“Si era detto ‘mai più, ma non è cambiato nulla”.

A otto anni di distanza dalla morte del piccolo Alan Kurdi, avvenuta in seguito ad uno dei tanti (troppi!) naufragi che colpiscono sistematicamente i migranti, il tema drammatico dei soccorsi in mare si ripropone in tutta la sua urgenza e la sua tragicità.

Così come pubblicato da diverse testate giornalistiche a livello mondiale, anche noi – nel nostro piccolo e nel nostro microcosmo – avvertiamo l’esigenza di riproporvi la lettera che la zia di Alan ha voluto scrivere in seguito alle recentissime stragi (annunciate) di migranti – spesso bambini proprio come il nipotino – avvenute a poche miglia di distanza dalle coste dell’Europa (Cutro e Pylos su tutte): le coste di un’Europa spesso sorda di fronte al grido di dolore proveniente da masse di diseredati che subiscono, loro malgrado, tutte quelle sperequazioni sociali ed economiche che il sistema del capitale perpetra quotidianamente, un’Europa arroccata tra le sue mura unicamente preoccupata di salvaguardare le regole e i tecnicismi burocratici che caratterizzano i propri asettici protocolli d’intesa, un’Europa spesso ostaggio di una parte politica che soffia pericolosamente sul fuoco della crisi sociale, alimentando così ulteriori divisioni e costruendo nuovi muri.

Questo naufragio fa rivivere il mio dolore, il nostro dolore. Sono affranta. Ho il cuore spezzato per tutte le anime innocenti perdute, che non sono solo numeri in questo mondo. “Mai più” abbiamo sentito ripertere nel 2015, l’ho sentito innumerevoli volte. E cosa è cambiato? Quante anime innocenti si sono perse in mare da allora?

Voglio riportarvi al 2 settembre 2015, quando tutti avete visto l’immagine di mio nipote, il bambino di due anni che il mare ha restituito su una spiaggia turca. Cosa avete provato di fronte a quella scena? Cosa avete detto, cosa avete fatto? Quando ho saputo che mio nipote stava annegando, sono caduta a terra piangendo e ho iniziato a urlare più forte che potevo perché volevo che il mondo mi sentisse! “Perché proprio loro? Perché proprio adesso? E chi sarà il prossimo?”
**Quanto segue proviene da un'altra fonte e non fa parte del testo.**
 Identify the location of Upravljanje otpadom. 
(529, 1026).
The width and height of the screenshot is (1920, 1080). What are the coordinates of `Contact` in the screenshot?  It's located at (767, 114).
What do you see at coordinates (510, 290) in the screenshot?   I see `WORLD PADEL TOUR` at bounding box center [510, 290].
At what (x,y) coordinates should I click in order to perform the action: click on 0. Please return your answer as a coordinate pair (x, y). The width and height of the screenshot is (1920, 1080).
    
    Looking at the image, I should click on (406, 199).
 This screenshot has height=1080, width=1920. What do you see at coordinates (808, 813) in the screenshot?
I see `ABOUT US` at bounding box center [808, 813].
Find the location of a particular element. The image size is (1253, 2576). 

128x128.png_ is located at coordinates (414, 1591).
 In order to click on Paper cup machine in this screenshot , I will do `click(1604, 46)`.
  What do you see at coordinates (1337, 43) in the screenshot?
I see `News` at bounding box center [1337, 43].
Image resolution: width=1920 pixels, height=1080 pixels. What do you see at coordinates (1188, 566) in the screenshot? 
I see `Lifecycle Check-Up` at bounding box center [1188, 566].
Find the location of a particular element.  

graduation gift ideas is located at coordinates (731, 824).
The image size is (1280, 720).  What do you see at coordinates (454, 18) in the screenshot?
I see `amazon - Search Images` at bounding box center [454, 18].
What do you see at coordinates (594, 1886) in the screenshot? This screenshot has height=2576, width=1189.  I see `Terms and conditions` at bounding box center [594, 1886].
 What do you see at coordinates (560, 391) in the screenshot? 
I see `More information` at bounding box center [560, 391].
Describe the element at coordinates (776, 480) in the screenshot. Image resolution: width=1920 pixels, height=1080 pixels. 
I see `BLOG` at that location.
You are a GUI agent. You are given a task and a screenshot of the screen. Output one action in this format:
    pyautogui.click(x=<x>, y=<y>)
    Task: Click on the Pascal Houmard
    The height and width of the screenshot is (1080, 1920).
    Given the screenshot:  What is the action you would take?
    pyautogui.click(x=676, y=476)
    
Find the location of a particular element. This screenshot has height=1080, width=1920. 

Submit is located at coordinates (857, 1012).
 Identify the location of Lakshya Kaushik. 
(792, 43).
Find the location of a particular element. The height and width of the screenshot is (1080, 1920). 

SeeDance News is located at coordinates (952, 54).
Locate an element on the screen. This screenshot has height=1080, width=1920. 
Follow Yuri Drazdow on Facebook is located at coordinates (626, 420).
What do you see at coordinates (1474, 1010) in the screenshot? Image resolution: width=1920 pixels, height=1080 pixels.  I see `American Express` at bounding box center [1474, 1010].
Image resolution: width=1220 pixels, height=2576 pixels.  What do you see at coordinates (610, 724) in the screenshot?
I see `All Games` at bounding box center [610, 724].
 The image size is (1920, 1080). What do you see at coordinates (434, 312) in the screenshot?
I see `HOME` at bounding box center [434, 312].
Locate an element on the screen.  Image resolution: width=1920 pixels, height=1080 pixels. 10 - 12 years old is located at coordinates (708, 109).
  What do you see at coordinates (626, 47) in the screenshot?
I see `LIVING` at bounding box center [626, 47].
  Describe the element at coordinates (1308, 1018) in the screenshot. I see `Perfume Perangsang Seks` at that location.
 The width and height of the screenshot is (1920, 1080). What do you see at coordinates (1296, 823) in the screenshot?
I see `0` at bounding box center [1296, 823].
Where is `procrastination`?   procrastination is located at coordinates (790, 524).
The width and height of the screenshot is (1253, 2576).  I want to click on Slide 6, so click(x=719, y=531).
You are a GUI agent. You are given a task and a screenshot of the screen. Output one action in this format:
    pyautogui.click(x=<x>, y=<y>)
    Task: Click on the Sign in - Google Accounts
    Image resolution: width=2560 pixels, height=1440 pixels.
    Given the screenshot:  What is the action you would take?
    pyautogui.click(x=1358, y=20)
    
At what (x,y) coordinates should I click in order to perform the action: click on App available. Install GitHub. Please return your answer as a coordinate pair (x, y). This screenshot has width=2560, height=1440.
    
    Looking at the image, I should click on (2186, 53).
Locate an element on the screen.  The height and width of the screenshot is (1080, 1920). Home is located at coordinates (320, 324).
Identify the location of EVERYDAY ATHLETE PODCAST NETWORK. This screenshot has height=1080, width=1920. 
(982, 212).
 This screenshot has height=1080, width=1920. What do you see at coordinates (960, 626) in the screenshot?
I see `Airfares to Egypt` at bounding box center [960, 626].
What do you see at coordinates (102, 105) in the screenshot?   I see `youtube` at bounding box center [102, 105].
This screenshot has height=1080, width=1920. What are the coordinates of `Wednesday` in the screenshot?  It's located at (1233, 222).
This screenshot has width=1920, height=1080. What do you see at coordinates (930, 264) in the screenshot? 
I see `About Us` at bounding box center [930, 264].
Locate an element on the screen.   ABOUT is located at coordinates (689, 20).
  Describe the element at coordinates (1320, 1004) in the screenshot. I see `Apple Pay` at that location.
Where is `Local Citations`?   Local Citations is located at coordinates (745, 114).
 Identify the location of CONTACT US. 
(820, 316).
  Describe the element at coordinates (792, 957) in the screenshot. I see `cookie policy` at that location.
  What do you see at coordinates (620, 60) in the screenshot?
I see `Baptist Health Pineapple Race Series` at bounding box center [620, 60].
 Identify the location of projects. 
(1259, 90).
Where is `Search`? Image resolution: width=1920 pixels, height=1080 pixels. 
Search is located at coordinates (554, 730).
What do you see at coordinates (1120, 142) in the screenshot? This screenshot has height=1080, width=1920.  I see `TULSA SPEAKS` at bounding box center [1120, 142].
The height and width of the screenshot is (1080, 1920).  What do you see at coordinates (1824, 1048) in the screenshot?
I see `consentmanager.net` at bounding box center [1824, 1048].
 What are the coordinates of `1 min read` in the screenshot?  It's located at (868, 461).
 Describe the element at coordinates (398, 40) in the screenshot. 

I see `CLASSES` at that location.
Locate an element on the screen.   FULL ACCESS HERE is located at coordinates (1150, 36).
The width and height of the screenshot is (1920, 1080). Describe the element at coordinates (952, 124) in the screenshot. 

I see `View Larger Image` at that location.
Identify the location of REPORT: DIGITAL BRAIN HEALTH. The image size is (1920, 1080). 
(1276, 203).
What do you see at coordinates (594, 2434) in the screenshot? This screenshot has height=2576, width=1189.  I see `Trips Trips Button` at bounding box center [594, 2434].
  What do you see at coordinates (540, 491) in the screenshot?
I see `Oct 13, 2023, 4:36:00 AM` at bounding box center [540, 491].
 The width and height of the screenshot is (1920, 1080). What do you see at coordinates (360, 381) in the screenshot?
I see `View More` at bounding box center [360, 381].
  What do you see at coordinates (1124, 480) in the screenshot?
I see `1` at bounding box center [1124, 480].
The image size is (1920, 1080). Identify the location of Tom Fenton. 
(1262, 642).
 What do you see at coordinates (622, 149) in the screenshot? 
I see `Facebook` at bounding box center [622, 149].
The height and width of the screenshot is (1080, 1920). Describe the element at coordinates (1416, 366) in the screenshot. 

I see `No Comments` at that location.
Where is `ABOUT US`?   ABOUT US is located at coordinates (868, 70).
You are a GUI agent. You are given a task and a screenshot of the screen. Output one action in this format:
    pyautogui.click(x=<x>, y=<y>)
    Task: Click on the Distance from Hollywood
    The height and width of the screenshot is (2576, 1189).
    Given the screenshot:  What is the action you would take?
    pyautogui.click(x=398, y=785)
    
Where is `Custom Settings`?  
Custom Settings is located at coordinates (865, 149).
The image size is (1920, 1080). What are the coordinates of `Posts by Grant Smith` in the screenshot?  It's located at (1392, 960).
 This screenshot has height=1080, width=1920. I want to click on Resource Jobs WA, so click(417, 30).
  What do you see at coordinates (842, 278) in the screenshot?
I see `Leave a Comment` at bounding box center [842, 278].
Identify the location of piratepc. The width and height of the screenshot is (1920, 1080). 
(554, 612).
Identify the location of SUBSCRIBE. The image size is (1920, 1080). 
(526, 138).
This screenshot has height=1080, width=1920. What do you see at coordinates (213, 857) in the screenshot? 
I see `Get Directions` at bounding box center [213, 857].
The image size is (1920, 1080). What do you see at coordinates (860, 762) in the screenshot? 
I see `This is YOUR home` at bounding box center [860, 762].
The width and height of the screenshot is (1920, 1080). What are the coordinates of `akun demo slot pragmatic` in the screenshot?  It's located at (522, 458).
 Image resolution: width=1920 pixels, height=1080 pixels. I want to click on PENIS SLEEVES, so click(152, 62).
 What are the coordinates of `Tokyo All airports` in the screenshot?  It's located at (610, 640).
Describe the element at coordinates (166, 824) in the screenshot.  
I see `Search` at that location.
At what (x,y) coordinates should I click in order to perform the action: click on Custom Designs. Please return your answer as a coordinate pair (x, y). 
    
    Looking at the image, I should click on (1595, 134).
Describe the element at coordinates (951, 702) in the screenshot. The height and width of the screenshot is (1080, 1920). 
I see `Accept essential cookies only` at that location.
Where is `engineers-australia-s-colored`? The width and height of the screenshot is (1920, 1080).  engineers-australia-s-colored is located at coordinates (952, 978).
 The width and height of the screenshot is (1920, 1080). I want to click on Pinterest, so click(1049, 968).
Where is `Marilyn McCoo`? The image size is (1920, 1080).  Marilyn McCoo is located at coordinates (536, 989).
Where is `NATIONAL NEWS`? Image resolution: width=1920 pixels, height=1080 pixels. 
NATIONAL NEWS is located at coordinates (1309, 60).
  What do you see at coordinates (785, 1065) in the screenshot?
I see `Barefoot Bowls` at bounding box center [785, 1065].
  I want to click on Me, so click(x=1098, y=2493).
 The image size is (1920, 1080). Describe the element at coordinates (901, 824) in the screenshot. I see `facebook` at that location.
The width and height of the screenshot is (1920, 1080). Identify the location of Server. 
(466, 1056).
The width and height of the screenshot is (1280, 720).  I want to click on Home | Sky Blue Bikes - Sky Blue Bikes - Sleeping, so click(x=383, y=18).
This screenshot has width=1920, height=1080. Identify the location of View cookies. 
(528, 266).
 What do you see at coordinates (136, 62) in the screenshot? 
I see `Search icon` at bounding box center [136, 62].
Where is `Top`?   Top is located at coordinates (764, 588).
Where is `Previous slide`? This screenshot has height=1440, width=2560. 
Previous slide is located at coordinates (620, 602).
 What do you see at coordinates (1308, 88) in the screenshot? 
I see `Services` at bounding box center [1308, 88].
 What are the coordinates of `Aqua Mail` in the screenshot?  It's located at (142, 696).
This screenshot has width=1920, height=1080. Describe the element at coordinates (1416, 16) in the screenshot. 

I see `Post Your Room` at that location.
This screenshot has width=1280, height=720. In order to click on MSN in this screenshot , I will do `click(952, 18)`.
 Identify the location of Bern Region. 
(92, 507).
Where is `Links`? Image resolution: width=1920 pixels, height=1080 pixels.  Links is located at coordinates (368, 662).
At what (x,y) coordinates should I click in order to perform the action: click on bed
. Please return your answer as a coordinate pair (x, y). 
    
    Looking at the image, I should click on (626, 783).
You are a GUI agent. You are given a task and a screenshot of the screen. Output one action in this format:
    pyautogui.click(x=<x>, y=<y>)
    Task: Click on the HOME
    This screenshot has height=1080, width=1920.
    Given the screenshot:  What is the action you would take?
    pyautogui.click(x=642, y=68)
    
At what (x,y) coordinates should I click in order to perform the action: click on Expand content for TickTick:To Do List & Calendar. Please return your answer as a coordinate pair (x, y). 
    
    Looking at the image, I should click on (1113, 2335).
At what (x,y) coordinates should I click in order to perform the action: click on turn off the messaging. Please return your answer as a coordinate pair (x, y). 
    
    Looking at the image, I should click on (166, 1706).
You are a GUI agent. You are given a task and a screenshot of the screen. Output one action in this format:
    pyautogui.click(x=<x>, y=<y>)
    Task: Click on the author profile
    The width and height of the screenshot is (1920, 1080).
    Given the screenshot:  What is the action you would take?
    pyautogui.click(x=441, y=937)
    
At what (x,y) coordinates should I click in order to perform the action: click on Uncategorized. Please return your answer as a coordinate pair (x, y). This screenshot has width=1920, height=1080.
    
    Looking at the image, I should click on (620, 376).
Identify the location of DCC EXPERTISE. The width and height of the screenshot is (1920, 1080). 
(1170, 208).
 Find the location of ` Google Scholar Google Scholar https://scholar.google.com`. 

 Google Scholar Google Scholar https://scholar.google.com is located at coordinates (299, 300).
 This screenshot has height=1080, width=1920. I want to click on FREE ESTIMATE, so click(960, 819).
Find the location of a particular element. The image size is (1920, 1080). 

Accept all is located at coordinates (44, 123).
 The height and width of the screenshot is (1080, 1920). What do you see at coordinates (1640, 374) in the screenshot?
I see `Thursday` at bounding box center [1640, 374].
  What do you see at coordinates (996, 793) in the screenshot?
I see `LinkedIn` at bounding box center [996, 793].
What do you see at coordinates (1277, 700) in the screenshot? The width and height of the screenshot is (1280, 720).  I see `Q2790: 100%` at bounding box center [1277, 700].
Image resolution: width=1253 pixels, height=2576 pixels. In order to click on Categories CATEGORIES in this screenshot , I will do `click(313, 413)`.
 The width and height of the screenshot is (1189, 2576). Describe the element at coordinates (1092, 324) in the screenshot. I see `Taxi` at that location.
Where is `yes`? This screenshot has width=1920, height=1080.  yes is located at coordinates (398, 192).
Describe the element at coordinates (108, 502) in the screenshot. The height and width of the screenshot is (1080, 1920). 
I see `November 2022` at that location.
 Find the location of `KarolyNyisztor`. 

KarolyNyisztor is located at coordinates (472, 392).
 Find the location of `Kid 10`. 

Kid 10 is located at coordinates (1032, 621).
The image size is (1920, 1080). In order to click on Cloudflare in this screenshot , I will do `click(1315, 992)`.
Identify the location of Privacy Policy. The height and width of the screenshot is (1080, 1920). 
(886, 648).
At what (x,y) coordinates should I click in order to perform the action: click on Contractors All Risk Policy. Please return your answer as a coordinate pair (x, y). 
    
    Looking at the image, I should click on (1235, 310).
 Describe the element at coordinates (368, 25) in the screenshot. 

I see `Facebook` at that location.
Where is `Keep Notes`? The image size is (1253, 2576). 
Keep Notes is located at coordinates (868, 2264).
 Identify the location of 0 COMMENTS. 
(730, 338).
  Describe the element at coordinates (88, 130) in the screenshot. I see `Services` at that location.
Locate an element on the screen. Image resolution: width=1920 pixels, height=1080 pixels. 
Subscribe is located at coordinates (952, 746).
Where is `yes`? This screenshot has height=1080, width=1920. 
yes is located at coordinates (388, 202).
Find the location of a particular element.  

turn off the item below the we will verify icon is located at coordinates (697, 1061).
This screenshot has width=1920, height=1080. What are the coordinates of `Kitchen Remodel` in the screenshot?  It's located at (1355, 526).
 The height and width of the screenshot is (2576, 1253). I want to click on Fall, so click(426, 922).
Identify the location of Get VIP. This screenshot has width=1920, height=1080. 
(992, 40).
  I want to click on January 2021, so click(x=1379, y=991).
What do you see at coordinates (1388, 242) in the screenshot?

Da allora, ho deciso di alzare la voce e parlare per tutti coloro che non vengono ascoltati. E soprattutto per mio nipote, quel bimbo sulla spiaggia, Alan Kurdi, la cui voce non si sentirà mai più. Per favore, non tacere e aggiungi la tua voce alla mia. Non possiamo chiudere gli occhi e voltare le spalle alle persone che cercano protezione. Apri il tuo cuore e accogli le persone in fuga.

La politica migratoria europea deve cambiare adesso. Anzi, avrebbe dovuto farlo molto tempo fa. Deve fornire modi sicuri per fuggire. Costruire muri, non è una soluzione. Bloccare navi di soccorso perché salvano vite umane non è una soluzione. Dare la caccia alle persone accusandole di essere scafisti non è una soluzione.

Le persone stanno soffrendo e troveranno sempre un modo per partire. Tu hai il potere di decidere se la loro unica opzione è percorrere strade pericolose perché non c’è altro modo di fuggire. Agisci adesso.”

Tima Kurdi scrive, “non possiamo chiudere gli occhi e voltare le spalle alle persone che cercano protezione”: no, non possiamo. Ognuno di noi deve far sentire la propria voce affinché la vita sia preservata sempre, ad ogni latitudine, a maggior ragione al limite delle nostre coste, del nostro mondo.

Uno dei compiti di un Sindacato radicato nel proprio contesto politico, economico e sociale deve essere anche quello di farsi portavoce di queste istanze, di farsi parte attiva all’interno di un processo epocale che non può non partire da una seria e approfondita analisi sui meccanismi di sfruttamento delle risorse, sui cicli di produzione delle merci e sui processi di redistribuzione propri del capitalismo contemporaneo, non può non prevedere la scelta di aprire il cuore verso chi soffre.

Il richiamo forte e deciso di Tima è un appello alle nostre coscienze, è una chiamata alle armi (della volontà e dell’agire collettivo) che non può cadere nel vuoto e nell’oblio.